[thechat] world info on Leonid shower and observing hints

Chris Spruck cspruck at mindspring.com
Wed Nov 14 01:13:05 CST 2001


http://leonid.arc.nasa.gov/estimator.html has a form with some prelisted 
cities from around the world or you can enter your latitude and longitude 
for determining the peak time for your location. Remember to put a red 
filter of some kind (paper, plastic, etc.) over a flashlight or you'll ruin 
your night vision, which takes 30-45 minutes to restore to your maximum 
adaptation.

I'd be interested in hearing peoples' experiences with this shower, 
especially if my view isn't good. As a kid, I spent countless nights, 
staying out all night for all sorts of obscure, minor showers. I've seen 
meteors in every color of the rainbow, seen a few break into several pieces 
and keep going briefly, seen a couple last from horizon to horizon, saw one 
skip like a stone on water, and even heard one once. Pretty amazing for 
simple dust.

While you're watching for meteors, you stand a fair chance of catching 
satellites - if you see something pretty dim, moving pretty slowly in 
predominantly north-south or east-west paths, it's probably a satellite. 
Sometimes you'll see them gradually get brighter and dimmer, which means 
they're rotating and reflecting sunlight off different parts. The best 
chance to see them is shortly after sunset or shortly before sunrise - 
they'll be brighter due to sunlight refracting through the atmosphere, even 
though the sun would still be below your horizon.

There's lots of cool stuff you can see with binoculars, so I highly 
recommend taking them out if you have some, although you'll almost never 
catch a meteor using them.
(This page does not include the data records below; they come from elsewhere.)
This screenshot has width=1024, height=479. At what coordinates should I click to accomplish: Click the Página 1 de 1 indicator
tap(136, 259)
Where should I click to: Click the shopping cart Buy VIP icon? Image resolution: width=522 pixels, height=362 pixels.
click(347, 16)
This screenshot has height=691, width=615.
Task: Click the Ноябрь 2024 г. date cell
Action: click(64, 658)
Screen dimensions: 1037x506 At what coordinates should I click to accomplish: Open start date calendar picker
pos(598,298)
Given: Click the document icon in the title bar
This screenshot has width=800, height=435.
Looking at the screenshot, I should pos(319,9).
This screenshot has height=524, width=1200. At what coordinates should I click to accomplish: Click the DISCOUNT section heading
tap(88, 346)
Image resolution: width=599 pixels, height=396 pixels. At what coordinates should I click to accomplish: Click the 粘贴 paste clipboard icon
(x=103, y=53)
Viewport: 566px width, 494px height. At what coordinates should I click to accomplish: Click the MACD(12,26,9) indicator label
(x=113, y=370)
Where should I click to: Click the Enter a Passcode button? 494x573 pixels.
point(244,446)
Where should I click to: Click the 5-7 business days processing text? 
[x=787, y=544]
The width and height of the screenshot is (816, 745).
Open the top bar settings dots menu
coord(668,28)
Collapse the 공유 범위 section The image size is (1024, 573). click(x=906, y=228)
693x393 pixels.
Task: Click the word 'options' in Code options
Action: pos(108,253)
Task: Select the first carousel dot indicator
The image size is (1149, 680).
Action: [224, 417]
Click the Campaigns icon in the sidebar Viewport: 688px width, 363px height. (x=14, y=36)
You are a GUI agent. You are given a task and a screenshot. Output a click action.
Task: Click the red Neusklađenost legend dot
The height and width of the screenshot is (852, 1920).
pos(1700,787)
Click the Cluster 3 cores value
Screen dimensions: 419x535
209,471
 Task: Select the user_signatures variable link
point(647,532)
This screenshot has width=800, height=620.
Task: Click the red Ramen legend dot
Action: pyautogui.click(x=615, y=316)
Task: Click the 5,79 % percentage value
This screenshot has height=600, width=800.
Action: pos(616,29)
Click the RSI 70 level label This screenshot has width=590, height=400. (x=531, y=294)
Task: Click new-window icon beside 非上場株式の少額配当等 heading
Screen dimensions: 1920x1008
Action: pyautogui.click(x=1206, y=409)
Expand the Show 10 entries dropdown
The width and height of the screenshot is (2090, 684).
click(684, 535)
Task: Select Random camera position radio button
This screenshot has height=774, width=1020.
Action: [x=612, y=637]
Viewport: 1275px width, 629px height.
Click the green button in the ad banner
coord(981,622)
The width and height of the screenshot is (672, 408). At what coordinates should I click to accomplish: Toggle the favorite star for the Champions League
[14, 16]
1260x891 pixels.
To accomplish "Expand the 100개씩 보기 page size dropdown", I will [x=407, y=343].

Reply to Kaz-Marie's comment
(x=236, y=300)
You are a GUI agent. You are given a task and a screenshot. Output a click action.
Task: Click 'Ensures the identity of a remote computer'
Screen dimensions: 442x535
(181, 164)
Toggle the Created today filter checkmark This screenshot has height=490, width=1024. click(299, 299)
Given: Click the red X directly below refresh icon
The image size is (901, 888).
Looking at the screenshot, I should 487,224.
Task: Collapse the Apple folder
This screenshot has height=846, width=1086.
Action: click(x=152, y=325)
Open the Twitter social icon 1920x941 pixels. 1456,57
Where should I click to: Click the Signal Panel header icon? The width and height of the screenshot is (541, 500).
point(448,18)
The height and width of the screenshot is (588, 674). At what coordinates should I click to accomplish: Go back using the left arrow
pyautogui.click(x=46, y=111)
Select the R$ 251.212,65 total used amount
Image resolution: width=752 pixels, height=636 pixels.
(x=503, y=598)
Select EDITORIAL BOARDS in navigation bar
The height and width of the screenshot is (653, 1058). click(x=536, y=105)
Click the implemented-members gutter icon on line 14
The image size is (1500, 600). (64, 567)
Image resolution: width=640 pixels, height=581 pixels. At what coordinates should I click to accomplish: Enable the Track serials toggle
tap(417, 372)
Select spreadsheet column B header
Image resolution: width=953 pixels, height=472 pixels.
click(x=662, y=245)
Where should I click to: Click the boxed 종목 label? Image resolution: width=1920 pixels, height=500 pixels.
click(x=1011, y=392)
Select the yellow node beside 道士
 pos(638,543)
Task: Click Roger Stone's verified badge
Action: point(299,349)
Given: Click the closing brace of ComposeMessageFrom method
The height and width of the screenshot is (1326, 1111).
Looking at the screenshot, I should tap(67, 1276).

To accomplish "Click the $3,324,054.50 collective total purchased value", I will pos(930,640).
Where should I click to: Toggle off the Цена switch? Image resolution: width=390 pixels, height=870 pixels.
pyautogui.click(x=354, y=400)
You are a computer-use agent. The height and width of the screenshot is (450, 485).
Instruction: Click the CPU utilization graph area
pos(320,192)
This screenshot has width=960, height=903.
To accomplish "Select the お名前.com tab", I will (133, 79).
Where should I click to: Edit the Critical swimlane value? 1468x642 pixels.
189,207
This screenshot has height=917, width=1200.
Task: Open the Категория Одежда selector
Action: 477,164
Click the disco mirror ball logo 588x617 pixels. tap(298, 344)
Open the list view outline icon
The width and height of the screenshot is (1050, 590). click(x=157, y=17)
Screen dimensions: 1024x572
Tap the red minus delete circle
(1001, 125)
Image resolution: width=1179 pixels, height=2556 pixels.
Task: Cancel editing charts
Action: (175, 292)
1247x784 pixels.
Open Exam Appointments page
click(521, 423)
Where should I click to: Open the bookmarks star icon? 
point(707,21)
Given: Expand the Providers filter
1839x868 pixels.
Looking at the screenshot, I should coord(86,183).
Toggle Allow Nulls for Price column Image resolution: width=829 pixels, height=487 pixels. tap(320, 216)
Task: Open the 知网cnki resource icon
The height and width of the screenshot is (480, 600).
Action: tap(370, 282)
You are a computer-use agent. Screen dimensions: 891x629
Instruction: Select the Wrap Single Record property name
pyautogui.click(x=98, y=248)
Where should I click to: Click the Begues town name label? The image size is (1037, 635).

One more tip and I'm done - if you're trying to 
look at something dim like a nebula or galactic cluster, don't look 
straight at it, but use your peripheral vision. The rods and cones in your 
retina handle light differently - the cones, more concentrated in the 
center of your eye, are more color sensitive in brighter light and the 
rods, found more in the periphery of the retina, are better for colorless 
vision in dimmer light (which is why everything looks mostly black and 
white if you're walking around in just moonlight). Thus, you see 
astronomical objects better out of the corner of your eye.

Hope this is useful or was interesting!